Intrinsic vs. Extrinsic Alignment

This article addresses the interaction between the alignment of an artificial intelligence (AI) and the power balance between the AI and its handlers. It aims to clarify some definitions in a more general article, and to show that capability control and motivation control may have identical effects on the alignment of an AI. In order to prevent confusion with more general uses of the terms “capability control” and “motivation control”, here I will use the terms “extrinsic alignment” and “intrinsic alignment”. These are probably not new concepts, and I apologize to the readers who already know them by different names or using a different formalism; I haven’t found a clear description elsewhere.

For the sake of clarity, I will illustrate my definitions with a concrete example: Consider an AI trained to maximize paperclip production over the next 10 years.

Let w be the utility function of this AI. This utility function is coded in the AI via training, and is generally unknown. Here, w is the actual utility function that the AI is using, not the one we intended it to have.

Let N(x, s) be the number of paperclips that the AI estimates will be produced in 10 years, if it follows strategy x and the world is in state s. Then, a possible utility function is simply the estimated number of paperclips,

w(x, s) = N(x, s).

When choosing between different strategies, the AI will always use the one with maximum w(x, s). Let’s consider the strategy x+ = “make paperclips”, which is the one intended by the designers of the AI. Unfortunately, these designers did not foresee the alternative strategy x- = “kill humans, then use all their resources to make more paperclips”. Let’s say that N(x+) = 106 and N(x-) = 107. Here we have an alignment problem, given that x- has a higher utility than x+. The AI will choose x-.

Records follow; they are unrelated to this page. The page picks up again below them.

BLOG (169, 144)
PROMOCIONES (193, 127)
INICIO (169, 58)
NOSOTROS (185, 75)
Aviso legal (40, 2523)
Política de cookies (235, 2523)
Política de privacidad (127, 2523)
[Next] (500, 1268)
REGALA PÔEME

Now, there are two ways of aligning the AI:

Intrinsic alignment (the standard one): To perform intrinsic alignment we modify the utility function, so that x+ becomes the preferred option. For example, define the term K(x) to penalize killing humans. The new utility function will be

wI(x, s) = N(x, s) + K(x),

where K will take the values K(x+) = 0 and K(x-) = -∞. The subscript “I” stands for “intrinsic alignment”. Now we have that wI(x+) = 106 and wI(x-) = -∞, so the AI chooses the + strategy, and is properly aligned.

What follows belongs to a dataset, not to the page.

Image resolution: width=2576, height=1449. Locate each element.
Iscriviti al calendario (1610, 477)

Extrinsic alignment: To perform extrinsic alignment, we act on the external world, so that x+ becomes the preferred option. For example, we pass a law that says that any misbehavior of the AI will result in the destruction of all paperclips produced to date, or we increase the protection of humans against the AI, or any other measures that make it costly (in terms of the AI’s objective function) to kill humans. The utility function remains the same as in the original misaligned AI, but now it is applied to this new world defined by the state sE (the subscript “E” stands for “extrinsic alignment”):

wE(x, sE) = N(x, sE),

Note that in this case nothing has changed in the AI: It is still estimating the number of clips using the same algorithms as before. But if the AI is smart enough to understand the world defined by sE, the new estimates for the number of paperclips will reflect it. Let’s say that now NE(x+) = 106 and NE(x-) = 105. The AI will now choose the + option, so it’s properly aligned.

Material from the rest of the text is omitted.